Some South Philadelphia cheesesteak stands provide a defined protocol for ordering, consisting of the desired cheese and whether fried onions should ("wit") or should not ("witout," "widdout") be added. A common order in South Philadelphia is "Whiz, wit", meaning a cheesesteak with Cheez Whiz and fried onions. "Wit" (or "wid") is an approximation of the South Philadelphian pronunciation of "with," which is how the word is actually spelled on some menus. For example, "Give me a provo wit," is an order for a cheesesteak with provolone cheese and fried onions on top. Orders for additional toppings, such as sautéed mushrooms or peppers, are typically done through a change of the name of the sandwich; i.e. "I'd like a pepper whiz wit", for a sandwich with peppers and onions and Cheez Whiz.

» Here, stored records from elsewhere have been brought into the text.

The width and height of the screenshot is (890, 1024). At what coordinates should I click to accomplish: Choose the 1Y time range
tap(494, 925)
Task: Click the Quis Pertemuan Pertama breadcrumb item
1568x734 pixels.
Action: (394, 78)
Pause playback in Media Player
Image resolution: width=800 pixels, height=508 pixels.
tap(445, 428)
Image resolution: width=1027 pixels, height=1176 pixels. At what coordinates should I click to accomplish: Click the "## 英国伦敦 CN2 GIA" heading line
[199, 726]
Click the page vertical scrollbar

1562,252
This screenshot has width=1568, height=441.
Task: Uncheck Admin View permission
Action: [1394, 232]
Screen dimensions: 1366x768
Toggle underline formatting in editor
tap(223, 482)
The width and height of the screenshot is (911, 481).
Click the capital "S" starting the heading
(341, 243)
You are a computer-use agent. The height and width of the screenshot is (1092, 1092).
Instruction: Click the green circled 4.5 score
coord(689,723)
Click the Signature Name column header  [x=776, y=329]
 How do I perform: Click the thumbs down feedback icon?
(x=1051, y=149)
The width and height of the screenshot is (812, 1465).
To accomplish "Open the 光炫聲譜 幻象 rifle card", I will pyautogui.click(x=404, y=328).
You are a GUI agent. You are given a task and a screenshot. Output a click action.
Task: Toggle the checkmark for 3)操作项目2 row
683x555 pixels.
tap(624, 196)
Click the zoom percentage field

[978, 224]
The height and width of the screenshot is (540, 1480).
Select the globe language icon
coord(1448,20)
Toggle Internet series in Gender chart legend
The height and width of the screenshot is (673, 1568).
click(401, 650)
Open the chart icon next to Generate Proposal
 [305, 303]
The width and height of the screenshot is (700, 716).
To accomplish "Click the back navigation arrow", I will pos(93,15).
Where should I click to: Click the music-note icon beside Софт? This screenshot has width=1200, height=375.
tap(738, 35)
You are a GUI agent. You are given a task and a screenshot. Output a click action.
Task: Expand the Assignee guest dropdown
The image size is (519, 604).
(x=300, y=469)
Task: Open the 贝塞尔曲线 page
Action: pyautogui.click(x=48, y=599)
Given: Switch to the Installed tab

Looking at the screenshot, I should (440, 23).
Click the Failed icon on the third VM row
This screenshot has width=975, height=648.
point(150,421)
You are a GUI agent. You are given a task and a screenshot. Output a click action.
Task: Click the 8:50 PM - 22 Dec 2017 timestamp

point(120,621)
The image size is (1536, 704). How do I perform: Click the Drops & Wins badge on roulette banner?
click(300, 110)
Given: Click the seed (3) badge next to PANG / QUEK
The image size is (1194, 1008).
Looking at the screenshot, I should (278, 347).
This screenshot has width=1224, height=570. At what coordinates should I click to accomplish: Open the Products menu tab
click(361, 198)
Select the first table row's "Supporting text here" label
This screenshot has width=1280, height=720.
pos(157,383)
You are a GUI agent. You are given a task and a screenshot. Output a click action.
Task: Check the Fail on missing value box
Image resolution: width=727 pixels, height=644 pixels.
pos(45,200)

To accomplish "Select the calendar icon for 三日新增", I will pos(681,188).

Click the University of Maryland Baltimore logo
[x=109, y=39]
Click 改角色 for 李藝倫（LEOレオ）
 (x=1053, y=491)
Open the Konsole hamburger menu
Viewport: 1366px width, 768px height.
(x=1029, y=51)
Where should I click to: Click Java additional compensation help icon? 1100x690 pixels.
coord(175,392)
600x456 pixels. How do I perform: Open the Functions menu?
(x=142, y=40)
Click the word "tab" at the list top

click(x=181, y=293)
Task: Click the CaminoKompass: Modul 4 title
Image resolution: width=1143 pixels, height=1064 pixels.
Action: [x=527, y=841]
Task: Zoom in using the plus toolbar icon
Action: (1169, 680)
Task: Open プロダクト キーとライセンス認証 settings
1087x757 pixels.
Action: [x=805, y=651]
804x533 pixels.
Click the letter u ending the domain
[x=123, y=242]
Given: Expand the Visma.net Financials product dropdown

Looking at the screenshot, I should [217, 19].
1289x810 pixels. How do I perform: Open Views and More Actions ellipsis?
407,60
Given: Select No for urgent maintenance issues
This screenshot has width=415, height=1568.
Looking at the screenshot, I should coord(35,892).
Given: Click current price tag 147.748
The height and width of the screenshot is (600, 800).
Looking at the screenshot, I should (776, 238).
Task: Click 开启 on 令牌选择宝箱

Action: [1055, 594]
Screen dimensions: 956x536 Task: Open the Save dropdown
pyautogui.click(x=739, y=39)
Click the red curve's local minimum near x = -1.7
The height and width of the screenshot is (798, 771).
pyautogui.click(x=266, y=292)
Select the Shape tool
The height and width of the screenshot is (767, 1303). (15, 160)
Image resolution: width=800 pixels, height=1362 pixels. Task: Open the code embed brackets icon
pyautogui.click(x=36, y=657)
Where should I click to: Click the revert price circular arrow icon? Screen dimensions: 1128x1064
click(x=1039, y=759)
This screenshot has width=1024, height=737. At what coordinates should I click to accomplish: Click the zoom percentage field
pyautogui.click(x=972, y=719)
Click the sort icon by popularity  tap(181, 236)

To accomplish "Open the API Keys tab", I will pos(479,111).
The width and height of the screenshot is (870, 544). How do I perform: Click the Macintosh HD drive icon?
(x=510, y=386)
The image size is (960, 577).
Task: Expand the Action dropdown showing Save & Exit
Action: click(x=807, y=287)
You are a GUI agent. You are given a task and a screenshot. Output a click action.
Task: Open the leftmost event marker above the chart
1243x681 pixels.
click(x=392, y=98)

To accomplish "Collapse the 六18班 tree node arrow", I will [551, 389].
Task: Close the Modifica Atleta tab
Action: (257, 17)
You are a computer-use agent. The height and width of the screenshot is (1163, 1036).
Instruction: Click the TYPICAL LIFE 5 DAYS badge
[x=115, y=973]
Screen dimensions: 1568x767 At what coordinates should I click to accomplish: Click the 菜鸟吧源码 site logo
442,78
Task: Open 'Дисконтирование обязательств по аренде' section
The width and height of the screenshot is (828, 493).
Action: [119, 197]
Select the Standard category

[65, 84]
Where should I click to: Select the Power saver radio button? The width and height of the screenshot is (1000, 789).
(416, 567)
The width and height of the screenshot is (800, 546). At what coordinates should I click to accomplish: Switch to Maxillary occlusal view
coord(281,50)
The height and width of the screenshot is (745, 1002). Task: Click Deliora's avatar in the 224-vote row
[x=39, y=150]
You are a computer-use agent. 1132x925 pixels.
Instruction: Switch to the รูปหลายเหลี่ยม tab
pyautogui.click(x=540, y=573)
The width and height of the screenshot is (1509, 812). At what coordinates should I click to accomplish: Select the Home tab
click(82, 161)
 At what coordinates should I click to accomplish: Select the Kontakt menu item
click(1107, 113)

During the 2004 presidential campaign, candidate John Kerry ordered a cheesesteak with Swiss cheese in South Philadelphia. According to the Philadelphia Daily News, "reporters snickered," because "in Philadelphia, ordering Swiss on a cheesesteak is like rooting for Dallas at an Eagles game. It isn't just politically incorrect; it could get you a poke in the nose.
In 2005, before Super Bowl XXXIX, Massachusetts Governor Mitt Romney turned down a cheesesteak wager by Pennsylvania Governor Ed Rendell in the traditional pre-Super Bowl bet between leaders of the states represented in the game. Rendell later told reporters, "He said the cheesesteak had no nutritional value.
Many Philadelphians proclaim allegiance to a particular steak shop as the maker of "the best" cheesesteak. There is much lively debate to be had in Philadelphia over what makes one establishment's cheesesteak better than another's. Street vendors also prepare and sell cheesesteaks from trucks and carts in and around the city, especially on the larger college campuses.
As Patti LaBelle notes, "when we were growing up, Llona and I always went to the same little shop to get ours—this twenty-four-hour hole-in-the-wall that made the best ones in Philly.
Another missing element in most cheesesteaks outside Philadelphia is the use of Vilotti-Pisanelli or Amoroso's rolls, which are used by most cheesesteak places in Philadelphia. There are, however, some restaurants outside of Philadelphia that have Amoroso rolls or dough shipped to them.